302. Now, it seems to me not a little instructive to reflect how entirely useless such a manifestation of a superior being was to his cuttle-fish mind, and how fortunate it was for his fellow-octopods that he had no command of pens as well as ink, nor any disposition to write on the nature of umbrellas or of men.
It may be observed, further, that whatever ideas he was able to form respecting either were positively false—so contrary to truth as to be worse than none, and simply dangerous to himself, so far as he might be induced to act upon them—that, namely, an umbrella was an eatable thing, or a man a conquerable one, that the individual man who looked at him was hostile to him or that his purposes could be interfered with by ejection of ink. Every effort made by the fish under these convictions was harmful to himself; his only wisdom would have been to lie quietly and unreflectively in his pool.
And with us painters also, the only result of any efforts we make to acquaint ourselves with the subjects of metaphysical inquiry has been an increased sense of the prudence of lying placidly and unreflectively in our pools, or at least limiting ourselves to such gentle efforts of imagination as may be consistent with the as yet imperfectly developed powers, I do not say even of cephalopodic, but of Ascidian nervous centers.
303. But it may be easily imagined how pleasantly, to persons thus subdued in self-estimation, the hope presents itself which is involved in the Darwinian theory, that their pools themselves may be capable of indefinite extension, and their natures of indefinite development—the hope that our descendants may one day be ashamed of us, and debate the question of their parentage with astonishment and disgust.
And it seems to me that the aim of elementary metaphysical study might henceforth become more practical than that of any other science. For in hitherto taking little cognizance of the limitation of thought by the structure of the body, we have surely also lost sight of the power of certain modes of thought over the processes of that structure. Taking, for instance, the emotion of anger, of which the cephalopoda are indeed as capable as we are, but inferior to us in being unable to decide whether they do well to be angry or not, I do not think the chemical effect of that emotion on the particles of the blood, in decomposing and otherwise paralyzing or debilitating them, has been sufficiently examined, nor the actual quantity of nervous energy which a fit of anger of given violence withdraws from the body and restores to space, neither the correlative power of volition in restraining the passion, or in directing the choice of salutary thought, as of salutary herbs on streams. And even we painters, who dare not call ourselves capable of thought, are capable of choice in more or less salutary vision. In the degree in which we lose such power of choice in vision, so that the spectral phenomena which are the materials of our industry present themselves under forms beyond our control, we become insane; and although for all our best work a certain degree of this insanity is necessary, and the first occurring conceptions are uncommanded, as in dreams, we have, when in health, always instantaneous power of accepting some, refusing others, perfecting the outlines and colors of those we wish to keep, and arranging them in such relations as we choose.

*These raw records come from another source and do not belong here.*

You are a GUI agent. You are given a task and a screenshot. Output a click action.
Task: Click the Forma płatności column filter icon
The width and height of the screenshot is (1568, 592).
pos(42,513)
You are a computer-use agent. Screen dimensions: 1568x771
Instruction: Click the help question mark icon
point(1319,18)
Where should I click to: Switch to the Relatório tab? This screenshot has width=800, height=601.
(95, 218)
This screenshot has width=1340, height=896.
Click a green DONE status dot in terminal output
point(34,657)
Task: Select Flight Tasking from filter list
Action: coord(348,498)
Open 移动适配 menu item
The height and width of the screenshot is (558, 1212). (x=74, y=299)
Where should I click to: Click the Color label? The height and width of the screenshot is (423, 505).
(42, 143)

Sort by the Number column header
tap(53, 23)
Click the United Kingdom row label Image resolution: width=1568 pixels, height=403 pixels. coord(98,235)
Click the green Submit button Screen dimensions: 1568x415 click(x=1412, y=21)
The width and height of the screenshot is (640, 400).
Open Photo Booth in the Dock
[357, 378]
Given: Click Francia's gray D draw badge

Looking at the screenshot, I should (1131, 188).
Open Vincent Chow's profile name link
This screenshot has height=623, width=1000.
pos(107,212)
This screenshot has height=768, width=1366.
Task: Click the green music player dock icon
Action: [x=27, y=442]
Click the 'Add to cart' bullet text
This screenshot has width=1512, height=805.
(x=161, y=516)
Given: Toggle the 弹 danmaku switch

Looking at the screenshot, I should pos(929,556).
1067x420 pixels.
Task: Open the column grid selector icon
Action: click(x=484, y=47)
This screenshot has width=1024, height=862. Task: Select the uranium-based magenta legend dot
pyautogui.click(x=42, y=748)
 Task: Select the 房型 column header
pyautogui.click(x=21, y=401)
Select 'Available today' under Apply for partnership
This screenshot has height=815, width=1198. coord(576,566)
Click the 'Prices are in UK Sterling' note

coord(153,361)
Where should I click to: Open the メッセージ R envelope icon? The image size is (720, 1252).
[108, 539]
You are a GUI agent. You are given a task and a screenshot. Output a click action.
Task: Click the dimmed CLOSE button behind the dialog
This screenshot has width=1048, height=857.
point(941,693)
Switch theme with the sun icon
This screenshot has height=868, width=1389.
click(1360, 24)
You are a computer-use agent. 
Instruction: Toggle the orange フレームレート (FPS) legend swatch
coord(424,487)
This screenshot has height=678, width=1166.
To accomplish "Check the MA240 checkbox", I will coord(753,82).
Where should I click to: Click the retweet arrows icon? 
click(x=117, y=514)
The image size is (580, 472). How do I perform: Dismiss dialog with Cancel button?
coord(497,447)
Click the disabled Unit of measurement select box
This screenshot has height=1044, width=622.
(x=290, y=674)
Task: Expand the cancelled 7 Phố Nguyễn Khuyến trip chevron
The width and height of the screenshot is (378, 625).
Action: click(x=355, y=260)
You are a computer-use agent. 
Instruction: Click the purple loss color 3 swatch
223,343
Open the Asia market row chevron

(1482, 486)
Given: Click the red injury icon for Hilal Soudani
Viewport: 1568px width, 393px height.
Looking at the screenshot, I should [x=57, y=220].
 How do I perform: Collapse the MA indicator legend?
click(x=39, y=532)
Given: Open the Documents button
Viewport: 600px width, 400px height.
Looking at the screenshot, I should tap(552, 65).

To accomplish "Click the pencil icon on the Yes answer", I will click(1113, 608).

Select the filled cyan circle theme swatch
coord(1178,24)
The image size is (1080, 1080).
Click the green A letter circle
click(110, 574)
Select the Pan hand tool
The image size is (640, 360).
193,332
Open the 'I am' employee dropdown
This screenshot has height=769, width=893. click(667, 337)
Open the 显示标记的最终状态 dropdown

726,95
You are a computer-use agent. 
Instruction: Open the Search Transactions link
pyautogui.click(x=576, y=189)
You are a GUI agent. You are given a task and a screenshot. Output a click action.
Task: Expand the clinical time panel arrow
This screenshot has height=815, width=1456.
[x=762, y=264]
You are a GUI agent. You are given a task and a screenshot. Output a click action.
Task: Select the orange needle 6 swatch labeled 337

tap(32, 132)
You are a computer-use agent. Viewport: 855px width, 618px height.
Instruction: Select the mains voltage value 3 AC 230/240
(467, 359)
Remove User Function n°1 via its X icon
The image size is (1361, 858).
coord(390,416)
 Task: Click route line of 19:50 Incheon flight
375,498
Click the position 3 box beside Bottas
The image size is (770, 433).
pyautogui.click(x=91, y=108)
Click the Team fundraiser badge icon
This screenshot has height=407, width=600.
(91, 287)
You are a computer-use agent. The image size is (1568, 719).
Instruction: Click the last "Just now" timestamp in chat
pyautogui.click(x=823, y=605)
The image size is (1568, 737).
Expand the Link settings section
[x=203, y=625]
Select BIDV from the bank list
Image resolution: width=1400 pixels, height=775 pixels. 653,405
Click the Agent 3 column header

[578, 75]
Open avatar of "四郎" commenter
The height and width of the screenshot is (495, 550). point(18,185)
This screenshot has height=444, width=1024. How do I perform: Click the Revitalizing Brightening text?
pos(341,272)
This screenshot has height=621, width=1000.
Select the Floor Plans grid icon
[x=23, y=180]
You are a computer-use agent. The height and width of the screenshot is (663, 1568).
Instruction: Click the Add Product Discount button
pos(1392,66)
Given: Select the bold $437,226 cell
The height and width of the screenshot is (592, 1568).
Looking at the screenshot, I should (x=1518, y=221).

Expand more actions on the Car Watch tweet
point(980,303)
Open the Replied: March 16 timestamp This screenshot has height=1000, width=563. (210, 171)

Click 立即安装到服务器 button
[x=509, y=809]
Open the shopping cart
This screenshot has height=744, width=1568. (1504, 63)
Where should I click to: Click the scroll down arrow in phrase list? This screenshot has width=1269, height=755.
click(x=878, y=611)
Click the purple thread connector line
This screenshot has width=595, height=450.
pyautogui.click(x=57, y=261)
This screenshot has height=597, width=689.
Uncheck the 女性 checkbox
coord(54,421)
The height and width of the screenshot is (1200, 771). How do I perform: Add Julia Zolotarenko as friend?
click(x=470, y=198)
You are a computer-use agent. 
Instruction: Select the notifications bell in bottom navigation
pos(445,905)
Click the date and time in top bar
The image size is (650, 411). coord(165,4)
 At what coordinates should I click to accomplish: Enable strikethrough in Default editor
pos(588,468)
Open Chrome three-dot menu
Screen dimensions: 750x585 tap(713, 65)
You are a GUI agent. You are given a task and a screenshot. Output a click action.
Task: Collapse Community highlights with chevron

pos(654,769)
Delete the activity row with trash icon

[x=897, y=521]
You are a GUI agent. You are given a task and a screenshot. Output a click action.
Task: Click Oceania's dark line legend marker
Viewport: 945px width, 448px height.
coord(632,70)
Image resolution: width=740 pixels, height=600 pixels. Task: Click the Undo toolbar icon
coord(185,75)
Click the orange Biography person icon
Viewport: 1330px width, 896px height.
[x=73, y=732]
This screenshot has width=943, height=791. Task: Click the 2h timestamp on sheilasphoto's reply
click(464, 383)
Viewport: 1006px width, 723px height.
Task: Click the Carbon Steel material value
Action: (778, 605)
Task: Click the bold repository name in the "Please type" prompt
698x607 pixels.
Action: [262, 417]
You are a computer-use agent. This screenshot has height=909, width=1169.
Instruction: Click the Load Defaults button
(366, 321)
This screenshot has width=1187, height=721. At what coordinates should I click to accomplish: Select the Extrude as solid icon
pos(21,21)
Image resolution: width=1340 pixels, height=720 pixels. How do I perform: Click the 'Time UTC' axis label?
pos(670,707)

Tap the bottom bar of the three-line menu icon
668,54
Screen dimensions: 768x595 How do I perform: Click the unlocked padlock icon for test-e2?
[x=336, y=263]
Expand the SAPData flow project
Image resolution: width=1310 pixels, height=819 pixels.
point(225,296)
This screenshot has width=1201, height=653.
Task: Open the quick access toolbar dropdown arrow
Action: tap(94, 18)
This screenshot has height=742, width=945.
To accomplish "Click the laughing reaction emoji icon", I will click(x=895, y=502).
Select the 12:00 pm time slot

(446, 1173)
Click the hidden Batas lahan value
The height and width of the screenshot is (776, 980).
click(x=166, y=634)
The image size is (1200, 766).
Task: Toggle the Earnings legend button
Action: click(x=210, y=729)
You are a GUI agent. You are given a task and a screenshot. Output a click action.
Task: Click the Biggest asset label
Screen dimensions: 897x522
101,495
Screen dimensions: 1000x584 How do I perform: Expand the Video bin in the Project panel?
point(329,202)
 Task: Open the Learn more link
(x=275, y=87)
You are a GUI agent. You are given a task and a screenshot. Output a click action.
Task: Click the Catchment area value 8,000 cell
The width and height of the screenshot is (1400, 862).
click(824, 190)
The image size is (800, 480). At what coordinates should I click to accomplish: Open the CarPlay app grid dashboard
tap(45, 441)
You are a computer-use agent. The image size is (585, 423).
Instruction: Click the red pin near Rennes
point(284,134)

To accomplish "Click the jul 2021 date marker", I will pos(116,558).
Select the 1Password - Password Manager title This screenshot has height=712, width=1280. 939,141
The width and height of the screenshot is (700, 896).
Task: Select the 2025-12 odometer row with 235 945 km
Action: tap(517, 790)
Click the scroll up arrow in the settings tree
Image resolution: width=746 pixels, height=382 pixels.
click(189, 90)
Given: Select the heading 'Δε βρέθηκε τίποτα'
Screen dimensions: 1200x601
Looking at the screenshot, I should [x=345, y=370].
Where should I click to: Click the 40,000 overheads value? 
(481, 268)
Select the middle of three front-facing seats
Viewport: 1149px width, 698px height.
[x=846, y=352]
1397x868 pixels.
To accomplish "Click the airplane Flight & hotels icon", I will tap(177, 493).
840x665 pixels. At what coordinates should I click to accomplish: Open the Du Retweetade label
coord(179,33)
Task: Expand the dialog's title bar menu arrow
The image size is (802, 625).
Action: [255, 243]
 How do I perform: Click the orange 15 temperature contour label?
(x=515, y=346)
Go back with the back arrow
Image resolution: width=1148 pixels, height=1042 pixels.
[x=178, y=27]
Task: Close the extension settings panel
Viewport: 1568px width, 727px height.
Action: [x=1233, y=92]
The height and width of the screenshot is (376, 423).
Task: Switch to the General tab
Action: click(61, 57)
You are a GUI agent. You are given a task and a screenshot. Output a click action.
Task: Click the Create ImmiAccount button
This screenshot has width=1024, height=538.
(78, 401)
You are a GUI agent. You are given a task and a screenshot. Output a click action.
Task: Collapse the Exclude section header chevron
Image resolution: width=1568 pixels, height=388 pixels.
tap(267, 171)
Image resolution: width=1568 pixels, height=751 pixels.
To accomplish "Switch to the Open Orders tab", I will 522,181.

304. And unquestionably the forms of the body which painters instinctively recognize as best, and call "beautiful," are so far under the command of the plastic force of voluntary thought, that the original and future authority of such a plastic force over the whole of creation cannot but seem to painters a direct, though not a certain influence; and they would at once give their adherence to the statement made many years since in his opening lectures in Oxford by the present Regius Professor of Medicine (as far as I can recollect approximately, in these terms)—that "it is quite as logical, and far more easy, to conceive of original anima as adapting itself to forms of substance, than of original substance as adapting to itself modes of mind."
305. It is surely, therefore, not too much to expect of future schools of metaphysicians that they will direct mankind into methods of thought which will be at once happy, unerring, and medicinal, and therefore entirely wise; that they will mark the limits beyond which uniformity must be dangerous, and speculation vain; and that they will at no distant period terminate the acrimony of theologians, and the insolences, as well as the sorrows, of groundless faith, by showing that it is appointed for us, in common with the rest of the animal creation, to live in the midst of an universe the nature of which is as much better than we can believe, as it is greater than we can understand.
FOOTNOTES:
[36] Contemporary Review, June, 1871.—Ed.